Saved data entries:
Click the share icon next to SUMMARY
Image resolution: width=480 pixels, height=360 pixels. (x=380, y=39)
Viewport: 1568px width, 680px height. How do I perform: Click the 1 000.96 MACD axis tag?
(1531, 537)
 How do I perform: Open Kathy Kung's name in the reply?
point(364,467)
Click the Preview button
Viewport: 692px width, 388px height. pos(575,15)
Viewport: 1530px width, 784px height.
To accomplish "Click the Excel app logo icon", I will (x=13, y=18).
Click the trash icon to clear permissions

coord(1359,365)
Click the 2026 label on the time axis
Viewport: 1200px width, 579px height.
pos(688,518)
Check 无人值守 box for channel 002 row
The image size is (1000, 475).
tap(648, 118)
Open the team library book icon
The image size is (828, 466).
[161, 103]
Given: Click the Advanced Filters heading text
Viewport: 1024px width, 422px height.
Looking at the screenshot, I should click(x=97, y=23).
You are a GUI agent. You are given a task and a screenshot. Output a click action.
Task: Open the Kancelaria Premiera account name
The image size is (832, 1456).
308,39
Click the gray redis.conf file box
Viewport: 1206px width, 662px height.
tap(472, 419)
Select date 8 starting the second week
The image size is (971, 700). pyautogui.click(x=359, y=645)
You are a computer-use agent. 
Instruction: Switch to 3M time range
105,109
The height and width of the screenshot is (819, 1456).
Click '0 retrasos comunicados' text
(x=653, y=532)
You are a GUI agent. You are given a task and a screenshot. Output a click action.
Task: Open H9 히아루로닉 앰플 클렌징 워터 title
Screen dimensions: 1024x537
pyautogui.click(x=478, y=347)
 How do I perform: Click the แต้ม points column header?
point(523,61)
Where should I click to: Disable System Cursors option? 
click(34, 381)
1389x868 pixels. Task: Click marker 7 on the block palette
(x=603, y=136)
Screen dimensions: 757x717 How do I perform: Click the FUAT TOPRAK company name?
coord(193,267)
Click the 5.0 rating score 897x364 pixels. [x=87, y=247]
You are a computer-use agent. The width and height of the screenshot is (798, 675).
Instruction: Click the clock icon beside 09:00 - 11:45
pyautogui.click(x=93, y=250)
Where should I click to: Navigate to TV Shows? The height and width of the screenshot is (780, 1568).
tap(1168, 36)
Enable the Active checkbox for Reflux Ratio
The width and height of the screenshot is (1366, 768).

● **TRY IT**:
The only acceptable answer is the full set of entries, repeated exactly.

● **OUTPUT**:
Click the share icon next to SUMMARY
Image resolution: width=480 pixels, height=360 pixels. (x=380, y=39)
Viewport: 1568px width, 680px height. How do I perform: Click the 1 000.96 MACD axis tag?
(1531, 537)
 How do I perform: Open Kathy Kung's name in the reply?
point(364,467)
Click the Preview button
Viewport: 692px width, 388px height. pos(575,15)
Viewport: 1530px width, 784px height.
To accomplish "Click the Excel app logo icon", I will (x=13, y=18).
Click the trash icon to clear permissions

coord(1359,365)
Click the 2026 label on the time axis
Viewport: 1200px width, 579px height.
pos(688,518)
Check 无人值守 box for channel 002 row
The image size is (1000, 475).
tap(648, 118)
Open the team library book icon
The image size is (828, 466).
[161, 103]
Given: Click the Advanced Filters heading text
Viewport: 1024px width, 422px height.
Looking at the screenshot, I should click(x=97, y=23).
You are a GUI agent. You are given a task and a screenshot. Output a click action.
Task: Open the Kancelaria Premiera account name
The image size is (832, 1456).
308,39
Click the gray redis.conf file box
Viewport: 1206px width, 662px height.
tap(472, 419)
Select date 8 starting the second week
The image size is (971, 700). pyautogui.click(x=359, y=645)
You are a computer-use agent. 
Instruction: Switch to 3M time range
105,109
The height and width of the screenshot is (819, 1456).
Click '0 retrasos comunicados' text
(x=653, y=532)
You are a GUI agent. You are given a task and a screenshot. Output a click action.
Task: Open H9 히아루로닉 앰플 클렌징 워터 title
Screen dimensions: 1024x537
pyautogui.click(x=478, y=347)
 How do I perform: Click the แต้ม points column header?
point(523,61)
Where should I click to: Disable System Cursors option? 
click(34, 381)
1389x868 pixels. Task: Click marker 7 on the block palette
(x=603, y=136)
Screen dimensions: 757x717 How do I perform: Click the FUAT TOPRAK company name?
coord(193,267)
Click the 5.0 rating score 897x364 pixels. [x=87, y=247]
You are a computer-use agent. The width and height of the screenshot is (798, 675).
Instruction: Click the clock icon beside 09:00 - 11:45
pyautogui.click(x=93, y=250)
Where should I click to: Navigate to TV Shows? The height and width of the screenshot is (780, 1568).
tap(1168, 36)
Enable the Active checkbox for Reflux Ratio
The width and height of the screenshot is (1366, 768).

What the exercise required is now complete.